Circuit symbols and diagram drawing
Current, voltage, and resistance (V = IR)
Series and parallel circuits: how current and voltage distribute
Power: P = IV = I²R = V²/R
Electrical energy: E = Pt = IVt

Practical tip: When solving circuit problems, write down everything you know, identify what you need to find, and choose the appropriate formula. Being systematic prevents confusion in multi-step problems.

Exam Technique

Show Your Working

Physics is mathematical. Method marks are awarded for correct working, even if the final answer is wrong. Write the formula, substitute the values, calculate the result, and include units.

Units

Always convert to SI units before calculating. Kilometres to metres, minutes to seconds, kilowatts to watts. The most common way to lose marks in physics is a unit conversion error.

Graphs

When drawing graphs: use a sharp pencil, plot points accurately, draw a smooth best-fit line (not dot-to-dot), label axes with quantity and unit, and choose a sensible scale.

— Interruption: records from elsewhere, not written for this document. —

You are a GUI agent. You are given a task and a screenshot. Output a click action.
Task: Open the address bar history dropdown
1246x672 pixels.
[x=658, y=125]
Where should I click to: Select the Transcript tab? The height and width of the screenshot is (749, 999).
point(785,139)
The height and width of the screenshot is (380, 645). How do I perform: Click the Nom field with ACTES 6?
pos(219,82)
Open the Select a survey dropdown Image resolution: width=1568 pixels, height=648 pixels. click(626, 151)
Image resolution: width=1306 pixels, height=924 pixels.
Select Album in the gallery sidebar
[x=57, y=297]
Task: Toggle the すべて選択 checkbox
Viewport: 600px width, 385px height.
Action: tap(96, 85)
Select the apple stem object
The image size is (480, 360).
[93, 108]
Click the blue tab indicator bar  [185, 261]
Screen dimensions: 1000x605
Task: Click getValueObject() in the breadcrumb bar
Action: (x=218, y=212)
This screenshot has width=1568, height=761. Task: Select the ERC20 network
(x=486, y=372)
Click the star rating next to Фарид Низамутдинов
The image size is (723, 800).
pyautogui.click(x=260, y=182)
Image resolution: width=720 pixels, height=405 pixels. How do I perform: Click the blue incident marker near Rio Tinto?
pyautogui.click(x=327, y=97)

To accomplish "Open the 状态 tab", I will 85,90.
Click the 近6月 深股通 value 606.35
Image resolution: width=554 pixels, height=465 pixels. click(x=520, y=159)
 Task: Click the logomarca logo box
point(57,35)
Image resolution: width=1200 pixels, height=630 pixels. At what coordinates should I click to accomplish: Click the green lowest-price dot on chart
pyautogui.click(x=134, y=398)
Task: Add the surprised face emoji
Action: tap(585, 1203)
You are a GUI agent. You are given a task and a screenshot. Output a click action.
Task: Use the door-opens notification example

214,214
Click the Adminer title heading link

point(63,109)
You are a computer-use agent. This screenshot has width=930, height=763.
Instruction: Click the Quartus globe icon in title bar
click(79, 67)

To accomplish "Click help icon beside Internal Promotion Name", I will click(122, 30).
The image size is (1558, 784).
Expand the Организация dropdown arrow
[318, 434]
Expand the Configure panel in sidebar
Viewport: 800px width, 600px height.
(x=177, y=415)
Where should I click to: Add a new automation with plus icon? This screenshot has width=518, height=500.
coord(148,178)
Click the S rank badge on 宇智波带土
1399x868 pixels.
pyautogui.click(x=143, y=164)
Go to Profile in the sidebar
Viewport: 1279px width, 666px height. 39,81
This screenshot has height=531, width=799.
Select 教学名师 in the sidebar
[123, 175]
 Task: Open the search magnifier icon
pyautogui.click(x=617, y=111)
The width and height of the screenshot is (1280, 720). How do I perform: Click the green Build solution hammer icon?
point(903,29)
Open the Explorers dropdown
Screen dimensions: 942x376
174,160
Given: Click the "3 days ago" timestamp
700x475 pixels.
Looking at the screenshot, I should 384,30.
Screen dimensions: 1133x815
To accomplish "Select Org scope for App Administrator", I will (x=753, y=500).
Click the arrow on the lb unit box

When reading graphs: identify the gradient, the y-intercept, or the area under the curve, depending on what the question asks. State what these represent physically.

Past Paper Practice

Physics past papers are repetitive in the best possible way. The same types of calculation appear regularly, and familiarity with the format builds both speed and confidence.

UpGrades provides IGCSE Physics practice aligned to Cambridge and Edexcel specifications, focusing on the calculation-heavy topics that carry the most marks.

Master the formulae, practise the calculations, and develop a systematic approach to problems. Physics rewards precision and method — give the examiner a clear trail to follow, and the marks look after themselves.